Il a précisé que la Pologne avait envoyé un convoi humanitaire à la Biélorussie qui a été stoppé par Minsk à la frontière.

Une trentaine de migrants bloqués

Selon des ONG locales, une trentaine de migrants, des Afghans, sont coincés depuis plus de 15 jours dans un campement de fortune à la frontière, près du village de Usnarz Gorny, mais la Pologne refuse de les laisser entrer sur son territoire. Ils sont surveillés de près d'une part par les garde-frontières biélorusses et de l'autre par les forces polonaises.

Les activistes polonais ne peuvent pas approcher les exilés et communiquent avec eux via des pancartes et des mégaphones, souvent brouillés par la police. Ils se plaignent de ne pas pouvoir leur fournir ni vivres ni équipements nécessaires pour tenir par un temps toujours plus froid et pluvieux. Leur état de santé se dégrade considérablement.

Le député polonais Franek Sterczewski a tenté mercredi d’accéder aux exilés. Dans une vidéo tournée par la télévision, on voit le parlementaire, un grand sac plastique à la main, courir au milieu du cordon de sécurité pour apporter des vivres, des couvertures et des médicaments aux exilés.

Afflux "planifié et organisé par Minsk"

En Lettonie, la ministre de l'Intérieur, Marija Golubeva, a assuré qu'"en coopération avec les ONG locales, les gardes-frontières fournissent la nourriture, les vêtements et les médicaments nécessaires aux personnes qui se trouvent à la frontière du côté biélorusse".
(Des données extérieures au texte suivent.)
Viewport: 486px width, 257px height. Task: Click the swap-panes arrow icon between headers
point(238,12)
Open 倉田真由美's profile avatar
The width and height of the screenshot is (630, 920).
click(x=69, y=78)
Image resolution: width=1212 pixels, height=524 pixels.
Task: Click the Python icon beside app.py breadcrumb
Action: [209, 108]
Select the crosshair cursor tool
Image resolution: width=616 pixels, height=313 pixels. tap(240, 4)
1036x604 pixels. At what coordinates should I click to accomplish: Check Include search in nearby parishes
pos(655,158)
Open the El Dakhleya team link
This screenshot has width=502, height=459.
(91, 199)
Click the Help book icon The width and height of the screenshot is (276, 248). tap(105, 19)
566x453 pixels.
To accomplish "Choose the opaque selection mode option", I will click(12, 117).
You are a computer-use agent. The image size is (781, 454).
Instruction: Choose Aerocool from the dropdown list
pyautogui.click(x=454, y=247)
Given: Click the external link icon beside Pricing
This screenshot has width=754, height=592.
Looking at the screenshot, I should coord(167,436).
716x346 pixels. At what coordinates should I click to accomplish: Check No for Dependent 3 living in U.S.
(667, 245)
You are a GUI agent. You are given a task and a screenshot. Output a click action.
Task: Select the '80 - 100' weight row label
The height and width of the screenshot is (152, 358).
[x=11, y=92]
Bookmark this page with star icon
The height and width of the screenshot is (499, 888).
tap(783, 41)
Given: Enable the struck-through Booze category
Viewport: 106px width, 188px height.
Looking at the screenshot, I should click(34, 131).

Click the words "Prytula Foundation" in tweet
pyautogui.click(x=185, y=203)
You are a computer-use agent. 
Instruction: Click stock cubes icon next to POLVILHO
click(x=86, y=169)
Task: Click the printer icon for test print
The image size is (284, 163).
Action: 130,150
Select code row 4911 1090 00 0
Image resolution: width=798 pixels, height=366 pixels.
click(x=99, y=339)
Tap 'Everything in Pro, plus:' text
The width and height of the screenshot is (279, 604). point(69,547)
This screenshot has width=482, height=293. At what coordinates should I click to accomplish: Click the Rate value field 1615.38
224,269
Des milliers de migrants, pour la plupart originaires du Moyen-Orient, ont franchi la frontière biélorusse-européenne ces derniers mois, ce que l'UE considère comme une forme de représailles du régime de Loukachenko face aux sanctions de plus en plus sévères que l'UE lui impose.

Les Premiers ministres d'Estonie, de Lettonie, de Lituanie et de Pologne ont dénoncé récemment ensemble que l'afflux des migrants avait été "planifié et systématiquement organisé" par Minsk.

Varsovie a annoncé lundi le projet d'une "solide clôture" de barbelés à la frontière avec la Biélorussie.

Des organisations polonaises des droits de l'Homme et l'opposition libérale accusent le gouvernement nationaliste-conservateur de refuser de secourir les personnes ayant besoin d'aide et d'ainsi violer le droit international.